Обращаем теперь внимание читателей на Чарльза Ливера (Lever), которого роман: Семейство Доддов за границею (The Dodd Family abroad) мы начинаем переводить с этой книжки ‘Отеч. записок’ 7. Имя Ливера, если не ошибаемся, было до сих пор совершенно у нас не известно. Предоставляем читателям, когда они вполне познакомятся с романом, определить, насколько Ливер выше или ниже других известных у нас английских романистов, но читатели, конечно, уж из первой части увидят, что Ливер — писатель, одаренный очень замечательным талантом. Неистощимое остроумие, чрезвычайно проницательная наблюдательность, уменье рисовать живые лица — все эти качества придают роману Ливера большую занимательность. Удивительная веселость и остроумие, повидимому, главные достоинства ливерова романа. Но как рельефно выставляется этими шуточными рассказами и замечаниями английская жизнь! Рассуждения старика Додда о Викерсе и парламентских делах — несравненны, превосходно говорит он и о собственных делах, о своем заложенном и перезаложенном поместье, о своих экономических правилах. Так же хороши экономические наставления и супружеская строгость мистрис Додд, урожденной Мэк-Керти, которая так превосходно напоминает мужу, ‘кто он и кто она’. Прочитав письма элегантной Мери-Анны, мы видим перед собою полную картину сердечной жизни провинциальной мисс, у которой голова отуманена романами, еще более мечтами о блестящих балах, собственной красоте и тысячах поклонников. Джемс, который так ‘лихо идет’ по пути светского развития и житейской опытности, и вполне великосветский лорд Джордж ‘идеал того, как весел может быть человек, безвозвратно разорившийся’, — превосходные типы. Но горемычный ‘К. Дж.’ и мистрисс Додд — восхитительнейшие лица, они лучше всех: и Джемса и лорда Джорджа, и самой Мери-Анны. Одним словом, уж первая часть романа представляет таких живых, верных действительности людей, как будто встречающихся всякому на каждом шагу и еще никем не описанных, людей, изображенных такими резкими и вместе тонкими чертами, такую полную картину жизни и понятий семейства английского сельского джентльмена (a country gentleman), что невозможно сомневаться в огромности таланта Ливера.

ПРИМЕЧАНИЯ

Впервые напечатано в ‘Отечественных записках’, 1854, No 12, отдел ‘Смесь’, стр. 57—69. Обоснование принадлежности статьи Чернышевскому см. на стр. 689.

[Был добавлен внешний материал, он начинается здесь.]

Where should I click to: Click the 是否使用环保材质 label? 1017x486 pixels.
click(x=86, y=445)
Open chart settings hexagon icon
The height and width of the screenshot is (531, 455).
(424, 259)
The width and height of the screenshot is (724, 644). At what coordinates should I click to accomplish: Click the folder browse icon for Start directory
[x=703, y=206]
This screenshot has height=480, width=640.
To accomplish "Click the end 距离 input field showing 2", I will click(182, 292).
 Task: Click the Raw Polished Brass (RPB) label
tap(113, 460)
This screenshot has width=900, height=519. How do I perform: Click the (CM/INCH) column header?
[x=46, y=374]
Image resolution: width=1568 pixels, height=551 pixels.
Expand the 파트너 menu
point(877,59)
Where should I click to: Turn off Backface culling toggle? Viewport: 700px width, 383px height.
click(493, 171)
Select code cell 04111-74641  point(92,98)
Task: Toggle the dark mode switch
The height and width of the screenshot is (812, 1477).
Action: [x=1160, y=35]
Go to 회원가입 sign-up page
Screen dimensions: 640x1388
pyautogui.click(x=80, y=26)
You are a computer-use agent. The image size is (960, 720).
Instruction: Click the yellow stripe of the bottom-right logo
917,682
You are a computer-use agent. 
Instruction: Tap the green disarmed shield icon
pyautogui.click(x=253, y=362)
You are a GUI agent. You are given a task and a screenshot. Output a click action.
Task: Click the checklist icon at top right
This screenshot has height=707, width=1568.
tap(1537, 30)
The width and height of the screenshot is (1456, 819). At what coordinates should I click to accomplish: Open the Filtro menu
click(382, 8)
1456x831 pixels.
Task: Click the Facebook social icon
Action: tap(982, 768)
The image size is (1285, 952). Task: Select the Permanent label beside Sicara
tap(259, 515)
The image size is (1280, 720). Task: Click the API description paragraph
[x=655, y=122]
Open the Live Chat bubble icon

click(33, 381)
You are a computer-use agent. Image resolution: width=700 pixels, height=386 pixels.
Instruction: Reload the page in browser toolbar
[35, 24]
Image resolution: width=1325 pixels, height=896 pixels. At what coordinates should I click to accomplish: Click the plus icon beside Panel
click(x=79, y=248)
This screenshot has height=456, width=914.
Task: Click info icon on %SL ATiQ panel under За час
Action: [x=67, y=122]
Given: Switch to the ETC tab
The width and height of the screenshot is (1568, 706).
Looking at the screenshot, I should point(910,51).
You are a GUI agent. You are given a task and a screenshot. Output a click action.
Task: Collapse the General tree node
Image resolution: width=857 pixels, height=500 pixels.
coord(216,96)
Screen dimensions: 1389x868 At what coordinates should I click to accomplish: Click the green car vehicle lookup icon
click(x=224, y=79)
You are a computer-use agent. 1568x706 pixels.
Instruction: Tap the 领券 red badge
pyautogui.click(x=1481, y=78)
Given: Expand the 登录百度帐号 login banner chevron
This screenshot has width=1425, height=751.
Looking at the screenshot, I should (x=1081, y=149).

1 Фреццолини Эрминия (р. в 1818) — итальянская певица. — Гассье Хосефа (1821—1866) — испанская певица.
2 О впечатлении, которое произвела на Чернышевского повесть Жорж Санд ‘Теверино’, см. запись в его ‘Дневнике’ от 29 апреля 1849 г. (наст. изд., т. I, стр. 275).
3 Петерманн Август (1822—1878) — немецкий картограф.
4 Росс Джемс-Кларк (1800—1862) — английский полярный исследователь, принимавший участие в поисках экспедиции Франклина в 1848—1849 гг.
6 Белло Жозеф-Рене (1826—1853) — французский мореплаватель.
6 Опперт Жюль (1825—1905) — французский ассириолог.
7 Роман Ч. Ливера в переводе Чернышевского печатался в ‘Отечественных записках’ начиная с этого номера журнала.